The test suite for django-simple-deploy is somewhat complicated, because a full end-to-end test makes an actual deployment to a hosting platform. These tests are critical for ongoing development and maintenance of the project, but they should only be run when they're explicitly requested.

When building out the infrastructure to support a plugin ecosystem last fall, the test suite grew even more complicated. The test suite needed to collect all tests from both the core django-simple-deploy project, and any plugins that are installed.

A bare pytest call should run all unit and integration tests, but no e2e tests. When an e2e test is requested, it should only run that test. Here's an example call for an e2e test:

$ pytest tests/e2e_tests --plugin dsd_flyio -s

This commands says to run the end-to-end test using the plugin dsd-flyio, and show the output that's generated during configuration and deployment of the sample test project.

This kind of custom test collection behavior can be implemented by examining pytest's config object. Here's the specific condition I was trying to implement:

If any argument includes the phrase "e2e_test", don't collect tests from plugins.

Here's how I implemented that behavior originally, in the root conftest.py:

def pytest_configure(config):
    """Add plugin test paths to what's being collected."""

    # Don't modify test collection when running e2e tests.
    for arg in config.args:
        if "e2e_tests" in arg:
            return

    if config.option.skip_plugin_tests:
        return

    # Collect tests any installed plugin.
    ...

config.args is a list of arguments that were passed at the command line. If we loop over all the arguments that were passed in the pytest call, and find the string e2e_tests in any of those arguments, we should exit the custom configuration function before collecting any tests from plugins.

This worked, and it was a straightforward way for me to think about what I was trying to do. But this is an example of code that's harder to read than it is to write. There are multiple levels of indentation inside the already-indented function body. You also have to think through the outer loop, and then the inner condition.

Here's what the refactored version looks like:

def pytest_configure(config):
    """Add plugin test paths to what's being collected."""

    # Don't modify test collection when running e2e tests.
    if any("e2e_tests" in arg for arg in config.args):
        return

    if config.option.skip_plugin_tests:
        return

    # Collect tests any installed plugin.
    ...

This version is more readable because it has fewer levels of indentation, but also because the logic is more clear. The block starts with an if statement, which is more important than the presence of the for loop. The two-line block here reads more naturally than the original version: If e2e_tests appears in any argument in config.args, return now.

Conclusions

It's tempting to think I should have known how to use any() with more confidence earlier in my career as a programmer. But a bit of reflection shows that there's more involved in using this function than just understanding what it does on a surface level. Sure, it returns True if any item in the sequence passed to it evaluates to True. But to actually use it, you need to generate a sequence of boolean values based on the data you're working with, and the conditions you're looking for.

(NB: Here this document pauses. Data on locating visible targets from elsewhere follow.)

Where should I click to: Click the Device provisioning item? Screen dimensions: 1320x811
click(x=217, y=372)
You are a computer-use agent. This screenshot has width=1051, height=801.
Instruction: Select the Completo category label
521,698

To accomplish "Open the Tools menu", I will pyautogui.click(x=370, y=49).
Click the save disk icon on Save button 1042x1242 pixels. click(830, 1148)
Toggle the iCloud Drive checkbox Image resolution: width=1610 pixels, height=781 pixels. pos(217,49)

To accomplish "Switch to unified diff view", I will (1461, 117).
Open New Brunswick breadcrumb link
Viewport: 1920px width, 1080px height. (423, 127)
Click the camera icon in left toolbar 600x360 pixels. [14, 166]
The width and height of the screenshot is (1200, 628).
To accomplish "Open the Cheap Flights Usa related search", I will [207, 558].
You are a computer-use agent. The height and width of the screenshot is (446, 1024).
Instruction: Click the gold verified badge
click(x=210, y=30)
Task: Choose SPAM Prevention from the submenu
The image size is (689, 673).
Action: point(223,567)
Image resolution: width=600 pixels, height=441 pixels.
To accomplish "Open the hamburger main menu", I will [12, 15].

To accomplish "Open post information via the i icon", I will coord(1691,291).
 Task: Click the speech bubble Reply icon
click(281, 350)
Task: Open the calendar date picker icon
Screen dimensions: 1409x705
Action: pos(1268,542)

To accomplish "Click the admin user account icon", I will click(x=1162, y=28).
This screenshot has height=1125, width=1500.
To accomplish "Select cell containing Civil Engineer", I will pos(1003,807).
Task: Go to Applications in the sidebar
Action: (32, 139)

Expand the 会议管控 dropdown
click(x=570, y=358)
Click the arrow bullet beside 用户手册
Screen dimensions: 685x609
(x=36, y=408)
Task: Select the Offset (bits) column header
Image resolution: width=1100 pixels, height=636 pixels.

It's worth being thoughtful about the things we assume are simple. They might be simple because we've been using them for a while, and we've lost sight of some of the complexity that goes into using them in real-world situations. Also, if you've thought less of your own skills because you don't use some "simple" features of the language, consider that "simplicity" is often very context-dependent, and experience-dependent as well.

All that said, Python offers a bunch of features that make common situations easier to address. You can make yourself aware of these features before you need them, so you'll know what to reach for. But actual fluency with these features will probably take some time, practice, and ultimately reflection. Use refactoring sessions, and an intentionally designed test suite to explore other ways to implement verbose blocks in your real-world codebases.